WHAT THE TASK REQUIRES = Your answer must be the full listing, repeated word for word.

(AVAILABLE RECORDS begins)

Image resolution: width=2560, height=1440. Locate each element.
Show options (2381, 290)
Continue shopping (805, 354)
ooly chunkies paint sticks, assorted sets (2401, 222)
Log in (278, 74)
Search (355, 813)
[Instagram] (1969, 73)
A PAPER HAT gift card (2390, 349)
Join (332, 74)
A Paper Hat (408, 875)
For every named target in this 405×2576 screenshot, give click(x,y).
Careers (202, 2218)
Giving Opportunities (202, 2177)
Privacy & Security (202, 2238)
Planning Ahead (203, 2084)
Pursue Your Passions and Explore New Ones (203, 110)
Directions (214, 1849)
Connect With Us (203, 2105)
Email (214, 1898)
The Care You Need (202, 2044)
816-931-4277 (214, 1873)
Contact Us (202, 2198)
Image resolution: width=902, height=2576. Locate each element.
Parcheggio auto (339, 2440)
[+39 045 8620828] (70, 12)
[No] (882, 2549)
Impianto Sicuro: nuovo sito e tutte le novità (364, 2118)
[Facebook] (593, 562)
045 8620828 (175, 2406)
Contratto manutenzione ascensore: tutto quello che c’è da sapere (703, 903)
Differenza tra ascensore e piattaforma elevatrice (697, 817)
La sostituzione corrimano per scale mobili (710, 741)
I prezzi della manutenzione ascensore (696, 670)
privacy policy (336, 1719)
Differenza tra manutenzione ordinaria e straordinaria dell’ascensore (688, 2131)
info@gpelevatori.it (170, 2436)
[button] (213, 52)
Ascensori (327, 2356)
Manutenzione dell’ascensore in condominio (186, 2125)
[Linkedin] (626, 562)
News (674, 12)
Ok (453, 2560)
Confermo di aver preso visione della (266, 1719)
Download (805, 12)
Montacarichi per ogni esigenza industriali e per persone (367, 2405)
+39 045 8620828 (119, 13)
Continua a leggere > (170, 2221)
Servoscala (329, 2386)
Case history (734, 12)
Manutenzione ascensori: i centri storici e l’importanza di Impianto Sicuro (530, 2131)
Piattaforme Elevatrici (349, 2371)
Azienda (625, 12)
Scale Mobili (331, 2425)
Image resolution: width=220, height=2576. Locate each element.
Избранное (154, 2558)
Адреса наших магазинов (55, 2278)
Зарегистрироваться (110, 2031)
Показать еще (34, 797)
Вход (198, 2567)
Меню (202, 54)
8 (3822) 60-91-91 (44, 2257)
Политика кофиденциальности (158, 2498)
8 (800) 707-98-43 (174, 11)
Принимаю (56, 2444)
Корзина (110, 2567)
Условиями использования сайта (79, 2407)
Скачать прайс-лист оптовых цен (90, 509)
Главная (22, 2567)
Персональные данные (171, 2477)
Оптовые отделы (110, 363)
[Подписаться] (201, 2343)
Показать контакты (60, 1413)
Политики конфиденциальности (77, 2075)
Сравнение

(AVAILABLE RECORDS ends)

ANSWER BOX =
Image resolution: width=2560, height=1440. Locate each element.
Show options (2381, 290)
Continue shopping (805, 354)
ooly chunkies paint sticks, assorted sets (2401, 222)
Log in (278, 74)
Search (355, 813)
[Instagram] (1969, 73)
A PAPER HAT gift card (2390, 349)
Join (332, 74)
A Paper Hat (408, 875)
For every named target in this 405×2576 screenshot, give click(x,y).
Careers (202, 2218)
Giving Opportunities (202, 2177)
Privacy & Security (202, 2238)
Planning Ahead (203, 2084)
Pursue Your Passions and Explore New Ones (203, 110)
Directions (214, 1849)
Connect With Us (203, 2105)
Email (214, 1898)
The Care You Need (202, 2044)
816-931-4277 (214, 1873)
Contact Us (202, 2198)
Image resolution: width=902, height=2576. Locate each element.
Parcheggio auto (339, 2440)
[+39 045 8620828] (70, 12)
[No] (882, 2549)
Impianto Sicuro: nuovo sito e tutte le novità (364, 2118)
[Facebook] (593, 562)
045 8620828 (175, 2406)
Contratto manutenzione ascensore: tutto quello che c’è da sapere (703, 903)
Differenza tra ascensore e piattaforma elevatrice (697, 817)
La sostituzione corrimano per scale mobili (710, 741)
I prezzi della manutenzione ascensore (696, 670)
privacy policy (336, 1719)
Differenza tra manutenzione ordinaria e straordinaria dell’ascensore (688, 2131)
info@gpelevatori.it (170, 2436)
[button] (213, 52)
Ascensori (327, 2356)
Manutenzione dell’ascensore in condominio (186, 2125)
[Linkedin] (626, 562)
News (674, 12)
Ok (453, 2560)
Confermo di aver preso visione della (266, 1719)
Download (805, 12)
Montacarichi per ogni esigenza industriali e per persone (367, 2405)
+39 045 8620828 (119, 13)
Continua a leggere > (170, 2221)
Servoscala (329, 2386)
Case history (734, 12)
Manutenzione ascensori: i centri storici e l’importanza di Impianto Sicuro (530, 2131)
Piattaforme Elevatrici (349, 2371)
Azienda (625, 12)
Scale Mobili (331, 2425)
Image resolution: width=220, height=2576. Locate each element.
Избранное (154, 2558)
Адреса наших магазинов (55, 2278)
Зарегистрироваться (110, 2031)
Показать еще (34, 797)
Вход (198, 2567)
Меню (202, 54)
8 (3822) 60-91-91 (44, 2257)
Политика кофиденциальности (158, 2498)
8 (800) 707-98-43 (174, 11)
Принимаю (56, 2444)
Корзина (110, 2567)
Условиями использования сайта (79, 2407)
Скачать прайс-лист оптовых цен (90, 509)
Главная (22, 2567)
Персональные данные (171, 2477)
Оптовые отделы (110, 363)
[Подписаться] (201, 2343)
Показать контакты (60, 1413)
Политики конфиденциальности (77, 2075)
Сравнение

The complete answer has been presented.